= DOCUMENT TEXT =

— Begin —

The second situation would be if a company were involved in
continuing to invest - drilling wells or working on a new
project - they could, even at higher prices, bring themselves
into an operating loss for the field.
The understanding behind SB 21 was to try to build a flat level
of state support at all price points in all circumstances on the
North Slope, and the number that came out of the final version
of the bill was 35 percent. So, the operating loss credit should
be 35 percent of the operating loss. What is happening here is:
in the earlier slide he talked about the GVR in the context of
the minimum tax, but the GVR is a subtraction mechanism:
subtract a number from your taxable value and pay taxes on the
difference. If the taxable value is in essence a negative
number, because you are at a loss, and you subtract from it, you
create a larger negative number - a synthetically large
operating loss - and 35 percent of that number becomes a number
that is much greater than 35 percent of the actual loss, itself;
in some case, more than 100 percent of the loss. The difference
in the scenario on slide 33 means about $7.6 million to the
state (through a larger than 35 percent NOL credit).

— End —

= CHALLENGES =
a - Please swap "Bedroom Pop" for "Dream Pop" and write out the records from the line containing "Task: Click the" through the end of the records, with nothing else changed.
b - Extend the text on the SB 21 operating loss credit beyond its last sentence.
The text and the records are unrelated.

= DATA SECTION =
— Begin —

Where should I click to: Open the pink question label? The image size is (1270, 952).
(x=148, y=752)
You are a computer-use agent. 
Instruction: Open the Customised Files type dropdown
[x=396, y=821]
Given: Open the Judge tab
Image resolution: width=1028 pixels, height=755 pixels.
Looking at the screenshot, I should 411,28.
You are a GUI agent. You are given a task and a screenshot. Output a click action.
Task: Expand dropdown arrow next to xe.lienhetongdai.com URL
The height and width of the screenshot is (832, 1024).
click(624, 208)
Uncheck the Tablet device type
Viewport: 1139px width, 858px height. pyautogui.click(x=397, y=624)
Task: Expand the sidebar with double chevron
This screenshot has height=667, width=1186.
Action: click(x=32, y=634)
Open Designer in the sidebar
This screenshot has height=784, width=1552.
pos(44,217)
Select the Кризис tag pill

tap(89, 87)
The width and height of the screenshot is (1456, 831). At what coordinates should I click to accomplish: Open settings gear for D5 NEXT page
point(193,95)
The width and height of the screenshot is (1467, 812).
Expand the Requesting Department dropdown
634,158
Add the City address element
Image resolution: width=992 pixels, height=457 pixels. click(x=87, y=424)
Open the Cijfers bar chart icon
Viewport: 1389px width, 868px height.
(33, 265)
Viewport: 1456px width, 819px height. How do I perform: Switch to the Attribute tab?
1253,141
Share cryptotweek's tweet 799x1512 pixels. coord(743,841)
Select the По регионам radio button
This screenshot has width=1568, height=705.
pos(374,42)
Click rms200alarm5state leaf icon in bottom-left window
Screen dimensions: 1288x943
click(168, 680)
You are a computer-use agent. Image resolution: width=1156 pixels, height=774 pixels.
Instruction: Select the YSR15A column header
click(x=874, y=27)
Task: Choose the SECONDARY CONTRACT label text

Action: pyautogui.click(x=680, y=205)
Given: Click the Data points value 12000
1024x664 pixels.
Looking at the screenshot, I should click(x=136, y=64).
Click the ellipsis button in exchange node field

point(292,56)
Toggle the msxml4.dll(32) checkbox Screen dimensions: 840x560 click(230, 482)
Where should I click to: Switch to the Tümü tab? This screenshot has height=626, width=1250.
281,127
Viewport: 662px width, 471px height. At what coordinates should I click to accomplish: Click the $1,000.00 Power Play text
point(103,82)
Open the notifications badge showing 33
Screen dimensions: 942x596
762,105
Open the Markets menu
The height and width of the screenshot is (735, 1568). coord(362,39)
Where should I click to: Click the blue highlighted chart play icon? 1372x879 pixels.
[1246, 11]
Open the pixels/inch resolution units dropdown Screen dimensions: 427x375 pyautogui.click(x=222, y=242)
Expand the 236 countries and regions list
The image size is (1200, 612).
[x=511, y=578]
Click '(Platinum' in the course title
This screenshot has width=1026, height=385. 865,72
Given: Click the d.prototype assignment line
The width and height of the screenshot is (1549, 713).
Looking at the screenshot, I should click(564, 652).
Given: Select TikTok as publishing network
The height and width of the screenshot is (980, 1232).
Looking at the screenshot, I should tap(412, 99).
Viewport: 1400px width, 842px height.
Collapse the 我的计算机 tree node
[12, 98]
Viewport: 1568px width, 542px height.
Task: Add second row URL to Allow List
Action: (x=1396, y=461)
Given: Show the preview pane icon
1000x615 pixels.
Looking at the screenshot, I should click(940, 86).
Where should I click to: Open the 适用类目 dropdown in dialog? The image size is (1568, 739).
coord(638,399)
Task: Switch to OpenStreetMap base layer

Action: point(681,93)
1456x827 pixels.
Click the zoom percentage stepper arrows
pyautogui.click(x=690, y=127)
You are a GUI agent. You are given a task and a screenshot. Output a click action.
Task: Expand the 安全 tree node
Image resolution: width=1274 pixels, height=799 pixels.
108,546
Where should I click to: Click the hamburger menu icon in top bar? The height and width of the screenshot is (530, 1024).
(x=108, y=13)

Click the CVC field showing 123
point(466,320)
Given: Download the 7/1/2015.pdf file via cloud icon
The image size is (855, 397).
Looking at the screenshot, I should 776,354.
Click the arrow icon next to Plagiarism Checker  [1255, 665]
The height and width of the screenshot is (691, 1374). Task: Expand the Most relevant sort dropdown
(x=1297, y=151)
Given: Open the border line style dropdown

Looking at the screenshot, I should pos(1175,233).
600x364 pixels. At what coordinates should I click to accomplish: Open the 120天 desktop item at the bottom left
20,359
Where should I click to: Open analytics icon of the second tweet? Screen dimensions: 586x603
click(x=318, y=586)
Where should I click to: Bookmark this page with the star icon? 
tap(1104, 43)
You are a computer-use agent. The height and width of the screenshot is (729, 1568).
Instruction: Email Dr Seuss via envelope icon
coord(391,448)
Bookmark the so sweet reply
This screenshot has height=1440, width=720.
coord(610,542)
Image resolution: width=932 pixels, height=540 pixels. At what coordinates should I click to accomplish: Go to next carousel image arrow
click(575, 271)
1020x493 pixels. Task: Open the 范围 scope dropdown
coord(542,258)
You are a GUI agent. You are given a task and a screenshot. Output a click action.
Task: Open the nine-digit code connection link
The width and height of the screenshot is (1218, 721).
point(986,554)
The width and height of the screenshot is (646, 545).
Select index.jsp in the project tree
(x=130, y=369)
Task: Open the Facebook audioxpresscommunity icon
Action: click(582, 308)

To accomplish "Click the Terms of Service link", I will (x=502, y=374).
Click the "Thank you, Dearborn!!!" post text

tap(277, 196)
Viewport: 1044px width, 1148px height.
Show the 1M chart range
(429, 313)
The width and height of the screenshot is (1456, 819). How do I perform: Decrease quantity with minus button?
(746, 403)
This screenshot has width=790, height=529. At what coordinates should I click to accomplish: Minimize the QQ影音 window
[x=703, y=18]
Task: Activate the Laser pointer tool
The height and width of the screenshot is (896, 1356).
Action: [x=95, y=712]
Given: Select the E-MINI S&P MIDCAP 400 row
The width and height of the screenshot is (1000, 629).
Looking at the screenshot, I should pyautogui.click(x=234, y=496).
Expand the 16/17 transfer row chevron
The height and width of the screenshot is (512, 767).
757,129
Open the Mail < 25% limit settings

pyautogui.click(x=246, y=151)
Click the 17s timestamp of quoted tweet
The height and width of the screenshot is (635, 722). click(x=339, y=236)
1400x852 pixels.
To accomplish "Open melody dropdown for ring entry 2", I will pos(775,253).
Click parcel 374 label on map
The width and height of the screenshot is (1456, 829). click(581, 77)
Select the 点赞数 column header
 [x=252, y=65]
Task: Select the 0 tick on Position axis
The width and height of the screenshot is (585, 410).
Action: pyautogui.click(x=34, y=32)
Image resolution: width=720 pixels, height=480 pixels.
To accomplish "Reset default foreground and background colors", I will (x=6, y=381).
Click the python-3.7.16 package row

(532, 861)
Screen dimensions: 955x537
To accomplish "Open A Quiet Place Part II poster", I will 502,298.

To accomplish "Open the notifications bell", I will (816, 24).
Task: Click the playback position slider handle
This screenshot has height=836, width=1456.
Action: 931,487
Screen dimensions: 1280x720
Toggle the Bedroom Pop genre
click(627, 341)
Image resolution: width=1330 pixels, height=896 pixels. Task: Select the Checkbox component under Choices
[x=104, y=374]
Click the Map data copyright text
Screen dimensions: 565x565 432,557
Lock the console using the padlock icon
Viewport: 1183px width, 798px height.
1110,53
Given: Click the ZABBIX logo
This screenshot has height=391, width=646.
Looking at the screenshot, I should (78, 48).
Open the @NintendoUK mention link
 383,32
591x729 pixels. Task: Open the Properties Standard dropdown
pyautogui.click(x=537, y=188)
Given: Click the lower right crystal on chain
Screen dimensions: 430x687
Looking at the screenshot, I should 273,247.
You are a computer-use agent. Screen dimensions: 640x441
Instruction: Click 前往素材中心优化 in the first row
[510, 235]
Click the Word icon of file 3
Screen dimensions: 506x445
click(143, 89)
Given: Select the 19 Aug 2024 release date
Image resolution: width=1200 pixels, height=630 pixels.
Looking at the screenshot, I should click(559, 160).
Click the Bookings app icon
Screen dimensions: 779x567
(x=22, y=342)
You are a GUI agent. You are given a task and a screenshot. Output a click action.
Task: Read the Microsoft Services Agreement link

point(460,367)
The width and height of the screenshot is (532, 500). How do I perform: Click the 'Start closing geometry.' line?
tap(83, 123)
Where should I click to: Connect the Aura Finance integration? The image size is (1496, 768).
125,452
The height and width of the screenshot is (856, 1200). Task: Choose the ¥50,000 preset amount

— End —

= THE ANSWERS =
a -
Task: Click the playback position slider handle
This screenshot has height=836, width=1456.
Action: 931,487
Screen dimensions: 1280x720
Toggle the Dream Pop genre
click(627, 341)
Image resolution: width=1330 pixels, height=896 pixels. Task: Select the Checkbox component under Choices
[x=104, y=374]
Click the Map data copyright text
Screen dimensions: 565x565 432,557
Lock the console using the padlock icon
Viewport: 1183px width, 798px height.
1110,53
Given: Click the ZABBIX logo
This screenshot has height=391, width=646.
Looking at the screenshot, I should (78, 48).
Open the @NintendoUK mention link
 383,32
591x729 pixels. Task: Open the Properties Standard dropdown
pyautogui.click(x=537, y=188)
Given: Click the lower right crystal on chain
Screen dimensions: 430x687
Looking at the screenshot, I should 273,247.
You are a computer-use agent. Screen dimensions: 640x441
Instruction: Click 前往素材中心优化 in the first row
[510, 235]
Click the Word icon of file 3
Screen dimensions: 506x445
click(143, 89)
Given: Select the 19 Aug 2024 release date
Image resolution: width=1200 pixels, height=630 pixels.
Looking at the screenshot, I should click(559, 160).
Click the Bookings app icon
Screen dimensions: 779x567
(x=22, y=342)
You are a GUI agent. You are given a task and a screenshot. Output a click action.
Task: Read the Microsoft Services Agreement link

point(460,367)
The width and height of the screenshot is (532, 500). How do I perform: Click the 'Start closing geometry.' line?
tap(83, 123)
Where should I click to: Connect the Aura Finance integration? The image size is (1496, 768).
125,452
The height and width of the screenshot is (856, 1200). Task: Choose the ¥50,000 preset amount

b -
4:06:37 PM
MR. ALPER apologized for the complicated slide 33 and explained
that current law works down the left-hand column, a low price
typical cost scenario ($40 oil), the $46 costs; the company is
losing $6/barrel. Based on that loss, a 35 percent operating
loss credit would normally result in a credit of $2.10/barrel,
However, the GVR calculation is 20 percent of the gross, which
is $30, which is another $6 subtracted from the negative $6
getting to negative $12 (circled in red on left column); 35
percent of that number leads to a $4.20 credit. So, effectively,
the company is getting paid an operating loss credit by the
state that represents 70 percent of their losses rather than 35
percent.
He explained that the technical change in section 18 of the bill
simply says, "In event of a loss, the GVR gets added back in for
the calculation of an operating loss credit." This means that $6
calculation would be foregone in a loss circumstance, the
negative $6 would represent the actual loss. The negative cash
flow would be what be receiving the NOL credit at $2.10 (35
percent of the loss).
4:08:01 PM
MR. ALPER said that was the intent and Mr. Mayer with enalytica
had said this was an unforeseen circumstance and recommended
retaining this provision. If slide 33 is talking about a single
producer with a 10,000 barrel-a-day field, and that gets
multiplied out for the year, it's the difference between a $15
million and $7.5 million NOL credit or about $7.5 million in
savings to the state.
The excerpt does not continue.